• **Selected excerpt**
□ □ □

Perhaps one way of developing better leaders is to provide managers (hopefully in training to be leaders) with more effective supervision. Seija Olila documents her findings, based on empirical interviews with public and private health care managers in Finland, demonstrating that supervisory management practices that encourage dialogue and reflective thinking work to clarify and develop competence based management. In doing so, they not only help to build leadership but at the same time provide managers with the opportunity to feel better in their jobs.

Anne Konu, also from Finland, assesses how much managers in health care fields are willing to share leadership practices where the goal is to increase participation in decision-making and develop more collaborative human relations. Her findings suggest that the elements of shared leadership are found in non hierarchical social and health care organizations mostly staffed by women. Those medical institutions that are smaller and staffed by(mostly male) medical practitioners who represent distinct areas of medical specialty with differing levels of seniority are not amenable to shared decision making practices. As Konu points out, this is more than just a gender difference. It is also indicative of the differences in the types of professions found in the medical and health fields and how their work is structured. Her research suggests that shared leadership practices do lead to better outcomes. Thus the creation of such work environments is a goal worth striving for.

□ □ □

• **Listed records**
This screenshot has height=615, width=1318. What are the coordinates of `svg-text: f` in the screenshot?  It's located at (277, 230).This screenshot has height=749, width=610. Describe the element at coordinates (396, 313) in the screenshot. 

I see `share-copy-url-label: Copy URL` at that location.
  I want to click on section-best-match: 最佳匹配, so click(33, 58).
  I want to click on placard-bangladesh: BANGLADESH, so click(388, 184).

□ □ □

Continue the passage on leadership research in health care from its last sentence. The rows have nothing to do with what follows.

• **Your response**
In quite a different vein, Dr David Birnbaum’s paper offers us a market survey of infectious control professionals to assess the potential for a new distance learning program in this field – the purpose of which is to build the profession from undergraduate to masters level credentialing. Infection control is under ever increasing scrutiny in today’s world. Indeed in my own province here in Canada, two hospitals were shut down this summer because of lack of appropriate infection control procedures. Change is happening rapidly. How do professionals keep abreast of all they need to know and do? Dr Birnbaum’s initiative in this regard is most timely therefore, and is well deserving of university and professional support.

Finally, Dr Joshua Abor and colleagues provide us with an examination of governance structures in Ghanaian hospitals by comparing private with public systems. Many of us know very little about health care structures in African countries. This article assesses whether the fact that health care is delivered somewhat unevenly could be related to the different types of governance in the two systems, and suggests some useful areas for further study.

So there we have it – five articles each very different – but each covering some aspect related to leadership in health delivery. Plans for future issues include giving successful leaders the spotlight for a series of interviews. Please keep your submissions coming. Leadership and health services are vast topics. There is so much happening and so much to say, so whether you are a researcher or a practitioner in the field, we want to hear from you.